The Path of Self-Evolving Large Language Models: Achieving Data-Efficient Learning via Intrinsic Feedback
This addresses the data efficiency problem for researchers and practitioners training large language models, though it appears incremental as it builds on existing RL methods.
The paper tackles the problem of data-intensive reinforcement learning for large language models by proposing a self-aware RL approach that alternates between task proposal and solution, achieving a 53.8% relative improvement on nine benchmarks with less than 1.2% extra data.

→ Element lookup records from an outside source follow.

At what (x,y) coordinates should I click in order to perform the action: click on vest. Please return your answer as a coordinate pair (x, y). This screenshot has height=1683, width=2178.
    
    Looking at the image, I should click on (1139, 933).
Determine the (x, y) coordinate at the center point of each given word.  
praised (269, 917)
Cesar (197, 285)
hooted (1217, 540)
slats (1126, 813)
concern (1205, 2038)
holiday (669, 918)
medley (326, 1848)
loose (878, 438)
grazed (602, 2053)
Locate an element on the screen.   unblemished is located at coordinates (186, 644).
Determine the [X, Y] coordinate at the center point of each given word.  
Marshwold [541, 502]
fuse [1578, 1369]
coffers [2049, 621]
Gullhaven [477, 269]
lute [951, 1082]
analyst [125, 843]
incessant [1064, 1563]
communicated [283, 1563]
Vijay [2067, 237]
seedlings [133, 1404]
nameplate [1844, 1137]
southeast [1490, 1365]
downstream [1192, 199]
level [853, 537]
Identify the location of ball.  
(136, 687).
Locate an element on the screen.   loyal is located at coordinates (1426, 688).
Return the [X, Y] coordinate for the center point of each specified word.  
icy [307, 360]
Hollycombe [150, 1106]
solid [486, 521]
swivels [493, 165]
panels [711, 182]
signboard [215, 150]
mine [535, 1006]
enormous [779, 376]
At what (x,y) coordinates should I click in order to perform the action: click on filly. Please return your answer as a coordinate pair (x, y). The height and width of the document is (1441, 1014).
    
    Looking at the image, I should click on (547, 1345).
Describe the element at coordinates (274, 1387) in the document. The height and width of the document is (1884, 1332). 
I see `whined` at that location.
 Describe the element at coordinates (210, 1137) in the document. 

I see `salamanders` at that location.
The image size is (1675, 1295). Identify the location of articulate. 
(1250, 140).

Reinforcement learning (RL) has demonstrated potential in enhancing the reasoning capabilities of large language models (LLMs), but such training typically demands substantial efforts in creating and annotating data. In this work, we explore improving LLMs through RL with minimal data. Our approach alternates between the LLM proposing a task and then attempting to solve it. To minimize data dependency, we introduce two novel mechanisms grounded in self-awareness: (1) self-aware difficulty prediction, where the model learns to assess task difficulty relative to its own abilities and prioritize challenging yet solvable tasks, and (2) self-aware limit breaking, where the model recognizes when a task is beyond its capability boundary and proactively requests external data to break through that limit. Extensive experiments on nine benchmarks showing a 53.8% relative improvement with less than 1.2% extra data demonstrate the efficacy of self-aware RL and underscore the promise of self-evolving agent training.